Today's 3 Worst Stocks


No matter the market, there will always be losers -- a few lagging disappointments holding back a Wall Street rally, or several big losers leading a bearish day. The S&P 500 ended the day up a fraction of a percent, but several notable big names helped to weigh down the index, and make investors pull their hair out in frustration. Here are the three worst stocks today that you need to know about - from retail to health care, these stocks put a dent in Wall Street's Thursday.

Shareholders in full retreat
Kicking off our list of today's sinking stocks, Mondelez didn't treat shareholders to a good day, with shares shedding 4.3%. The former Kraft Foods took the market's latest hit from earnings season, whiffing on both the top and bottom lines for the fourth quarter. Earnings per share fell from $0.47 a year ago to $0.30, while revenue dipped nearly 2% year over year to $9.5 billion.

Like many companies spread out across the world, Mondelez took a hit from currency issues due to the strong dollar; Europe particularly whacked the company, with revenue from the continent falling more than 7%. However, Mondelez did increase its 2013 outlook for earnings, and the company's sales growth in emerging markets is a promising sign. Today was a tough day for shareholders, but Mondelez doesn't look to be in any real danger of falling into a slump.

The future's not so bright over at health-care firm Hospira . The maker of medical devices, biosimilars, and more, took a beating today, as shares plummeted nearly 8%. The culprit? Thank the FDA for this one: Hospira announced in an SEC filing that the FDA expanded an import ban on three intravenous pumps made in the company's Costa Rica plant. That decision spurred Hospira to retract its 2013 guidance from Wednesday's earnings report, noting that revenue could fall by $50 million to $100 million, and earnings could slide from $0.05 to $0.15 per share. Ouch.

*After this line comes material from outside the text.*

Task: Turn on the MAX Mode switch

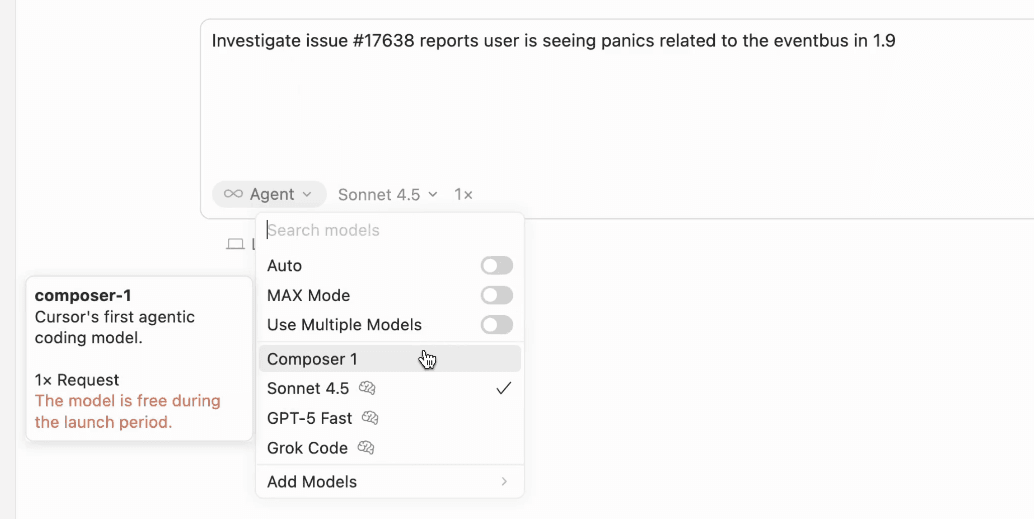Action: click(x=496, y=296)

Hospira's pain is a tough blow to shareholders, but one stock's dip today could indicate a great buying opportunity.

Whole Foods was slammed today, after shares fell 9.7%. The company updated its 2013 guidance, expecting revenue to grow by between 10% and 11%, after earlier predicting growth of between 10% and 12%. Analysts expected higher revenue growth, although the difference between Whole Foods' expectations -- around $12.87 billion to $12.99 billion in sales -- and analyst projections of $13.2 billion, is minimal.

Naturally, investors reacted to that tiny revision by losing their minds, and exploding in a sell-off. The stock had pulled in gains of more than 8.6% over the past month until today, and Whole Foods has soared beyond expectations in the recent past. My advice? Don't follow the herd; pick up more of this rock-solid stock on the dip. Long-term investors have no need to fret about the minor revision to revenue guidance.

Whole Foods hasn't disappointed investors in the past, and there's no reason to start running away now. It's hard to believe that a grocery store could book investors more than 30 times their initial investment, but that's just what Whole Foods has done for those who saw the organic trend coming some 20 years ago. However, it may not be too late to participate in the long-term growth of this organic foods powerhouse. In this brand-new premium report on the company, we walk through the key must-know items for every Whole Foods investor, including the main opportunities and threats facing the company. We're also providing a full year of regular analyst updates to go with it, so make sure to claim your copy today by clicking here.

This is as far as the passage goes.